Then we create a random assignment of customers to tables with probability \(P(z_i \mid Z_{-i})\), i.e. we use the CRP to put data into classes. Note that we don’t know the number of classes that comes out!

for (i in seq(n))
{
  probs <- c(tables / (i - 1 + alpha), alpha / (i - 1 + alpha))
  table <- rdiscrete(1, probs)
  if (table > curr.tab) {
    curr.tab <- curr.tab + 1
    tables <- c(tables, 0)
    mu <- mvtnorm::rmvnorm(1, c(0, 0), 10 * diag(p))
    mus <- rbind(mus, mu)
  }
  Z[i] <- table
  X[i, ] <- mvtnorm::rmvnorm(1, mus[Z[i], ], sigma * diag(p))
  tables[table] <- tables[table] + 1
}

Let’s see how many clusters and how many data points per clusters we have.

data.frame(table(Z)) %>%
  ggplot() +
  geom_col(aes(Z, Freq), width = .35) +
  theme_tufte() +
  theme(
    axis.text = element_text(colour = "black"),
    axis.title = element_text(colour = "black")
  ) +
  xlab("Cluster") +
  ylab("Frequency")

data.frame(X = X, Z = as.factor(Z)) %>%
  ggplot() +
  geom_point(aes(X.1, X.2, color = Z)) +
  theme_tufte() +
  theme(axis.text = element_text(colour = "black")) +
  scale_color_discrete_diverging(palette = "Blue-Red", l1 = 1, l2 = 60) +
  xlab(NULL) +
  ylab(NULL) +
  labs(color = "Cluster")

Posterior inference using Gibbs sampling

We randomly initialize the cluster assignments and set all customers to table 1. Hyperparameter \(\alpha\) controls the probability of opening a new table.

K <- 1
zs <- rep(K, n)
alpha <- 5
tables <- n

We assume the covariances to be known.

mu.prior <- matrix(c(0, 0), ncol = 2)
sigma.prior <- diag(p)
q.prior <- solve(sigma.prior)

Base distribution \(\mathcal{G}_0\):

sigma0 <- diag(p)
prec0 <- solve(sigma0)
mu0 <- rep(0, p)

To infer the posterior we would use the Gibbs sampler described above.

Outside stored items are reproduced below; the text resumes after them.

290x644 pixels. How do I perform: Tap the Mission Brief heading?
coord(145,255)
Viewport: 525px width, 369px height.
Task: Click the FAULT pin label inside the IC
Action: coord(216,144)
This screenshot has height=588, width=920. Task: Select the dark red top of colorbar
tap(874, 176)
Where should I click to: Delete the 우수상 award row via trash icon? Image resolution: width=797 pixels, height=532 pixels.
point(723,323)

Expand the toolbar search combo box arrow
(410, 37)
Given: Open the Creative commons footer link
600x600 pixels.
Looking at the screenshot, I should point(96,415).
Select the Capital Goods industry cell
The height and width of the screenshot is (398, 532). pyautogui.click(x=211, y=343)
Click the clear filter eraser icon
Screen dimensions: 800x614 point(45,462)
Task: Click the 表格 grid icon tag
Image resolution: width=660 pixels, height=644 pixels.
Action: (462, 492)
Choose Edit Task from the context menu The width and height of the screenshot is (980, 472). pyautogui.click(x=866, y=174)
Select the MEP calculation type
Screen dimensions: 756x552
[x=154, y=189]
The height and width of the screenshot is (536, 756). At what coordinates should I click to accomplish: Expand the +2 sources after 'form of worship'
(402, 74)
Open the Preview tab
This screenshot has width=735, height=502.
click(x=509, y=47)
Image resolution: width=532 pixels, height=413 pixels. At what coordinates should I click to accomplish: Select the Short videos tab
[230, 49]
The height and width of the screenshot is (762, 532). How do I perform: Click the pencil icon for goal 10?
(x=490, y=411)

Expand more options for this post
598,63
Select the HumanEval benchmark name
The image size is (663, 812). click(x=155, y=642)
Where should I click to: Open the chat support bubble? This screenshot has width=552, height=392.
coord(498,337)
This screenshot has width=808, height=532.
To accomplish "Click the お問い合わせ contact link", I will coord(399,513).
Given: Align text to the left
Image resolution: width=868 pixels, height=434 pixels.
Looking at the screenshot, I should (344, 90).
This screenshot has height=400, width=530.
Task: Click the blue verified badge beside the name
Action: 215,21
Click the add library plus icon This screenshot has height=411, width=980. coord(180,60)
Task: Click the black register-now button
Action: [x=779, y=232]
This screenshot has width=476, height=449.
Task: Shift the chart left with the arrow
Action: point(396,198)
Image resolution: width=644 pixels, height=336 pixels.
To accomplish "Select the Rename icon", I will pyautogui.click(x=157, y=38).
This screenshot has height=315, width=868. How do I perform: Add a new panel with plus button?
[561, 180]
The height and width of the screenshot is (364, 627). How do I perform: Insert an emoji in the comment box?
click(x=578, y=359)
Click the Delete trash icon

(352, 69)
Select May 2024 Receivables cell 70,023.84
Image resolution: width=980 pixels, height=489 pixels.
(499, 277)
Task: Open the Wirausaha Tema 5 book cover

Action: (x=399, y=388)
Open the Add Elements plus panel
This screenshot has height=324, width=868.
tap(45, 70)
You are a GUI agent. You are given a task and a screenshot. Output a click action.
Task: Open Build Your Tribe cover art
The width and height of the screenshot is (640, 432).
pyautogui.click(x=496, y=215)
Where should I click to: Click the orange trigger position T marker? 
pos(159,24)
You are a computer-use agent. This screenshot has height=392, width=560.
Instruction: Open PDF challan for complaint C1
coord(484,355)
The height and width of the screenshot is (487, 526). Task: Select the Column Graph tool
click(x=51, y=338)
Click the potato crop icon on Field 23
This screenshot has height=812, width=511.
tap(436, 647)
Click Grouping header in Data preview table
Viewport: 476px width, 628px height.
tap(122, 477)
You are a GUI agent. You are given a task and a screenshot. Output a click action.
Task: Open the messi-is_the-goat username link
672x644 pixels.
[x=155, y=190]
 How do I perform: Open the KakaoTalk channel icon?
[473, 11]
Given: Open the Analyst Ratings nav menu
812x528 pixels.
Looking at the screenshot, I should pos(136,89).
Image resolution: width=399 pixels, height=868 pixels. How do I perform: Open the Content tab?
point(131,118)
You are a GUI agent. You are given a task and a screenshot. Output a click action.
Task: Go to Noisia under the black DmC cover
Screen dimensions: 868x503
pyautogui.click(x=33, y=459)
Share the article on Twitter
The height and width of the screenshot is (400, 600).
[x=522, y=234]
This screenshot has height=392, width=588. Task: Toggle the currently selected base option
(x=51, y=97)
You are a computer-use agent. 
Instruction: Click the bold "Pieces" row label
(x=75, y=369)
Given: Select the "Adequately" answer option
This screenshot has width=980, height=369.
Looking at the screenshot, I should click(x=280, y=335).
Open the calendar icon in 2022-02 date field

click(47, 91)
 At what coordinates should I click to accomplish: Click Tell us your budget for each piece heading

Here, I am only interested in the most likely assignment, i.e. the MAP of \(Z\).

for (iter in seq(100))
{
  for (i in seq(n))
  {
    # look at data x_i and romove its statistics from the clustering
    zi <- zs[i]
    tables[zi] <- tables[zi] - 1
    if (tables[zi] == 0) {
      K <- K - 1
      zs[zs > zi] <- zs[zs > zi] - 1
      tables <- tables[-zi]
      mu.prior <- mu.prior[-zi, ]
    }

    # compute posterior probabilitites P(z_i \mid z_-i, ...)
    no_i <- seq(n)[-i]
    probs <- sapply(seq(K), function(k) {
      crp <- sum(zs[no_i] == k) / (n + alpha - 1)
      lik <- mvtnorm::dmvnorm(X[i, ], mu.prior[k, ], sigma.prior)
      crp * lik
    })

    # compute probability for opening up a new one
    crp <- alpha / (n + alpha - 1)
    lik <- mvtnorm::dmvnorm(X[i, ], mu0, sigma.prior + sigma0)
    probs <- c(probs, crp * lik)
    probs <- probs / sum(probs)

    # sample new z_i according to the conditional posterior above
    z_new <- which.max(probs)
    if (z_new > K) {
      K <- K + 1
      tables <- c(tables, 0)
      mu.prior <- rbind(mu.prior, mvtnorm::rmvnorm(1, mu0, sigma0))
    }
    zs[i] <- z_new
    tables[z_new] <- tables[z_new] + 1

    # compute conditional posterior P(mu \mid ...)
    for (k in seq(K)) {
      Xk <- X[zs == k, , drop = FALSE]
      lambda <- solve(q.prior + tables[k] * q.prior)
      nominator <- tables[k] * q.prior %*% apply(Xk, 2, mean)
      mu.prior[k, ] <- mvtnorm::rmvnorm(1, lambda %*% nominator, lambda)
    }
  }
}

Let’s see if that worked out!

data.frame(X = X, Z = as.factor(zs)) %>%
  ggplot() +
  geom_point(aes(X.1, X.2, col = Z)) +
  theme_tufte() +
  theme(axis.text = element_text(colour = "black")) +
  scale_color_discrete_diverging(palette = "Blue-Red", l1 = 1, l2 = 60) +
  xlab(NULL) +
  ylab(NULL) +
  labs(color = "Cluster")

Except for the lone guy on top the clustering worked nicely.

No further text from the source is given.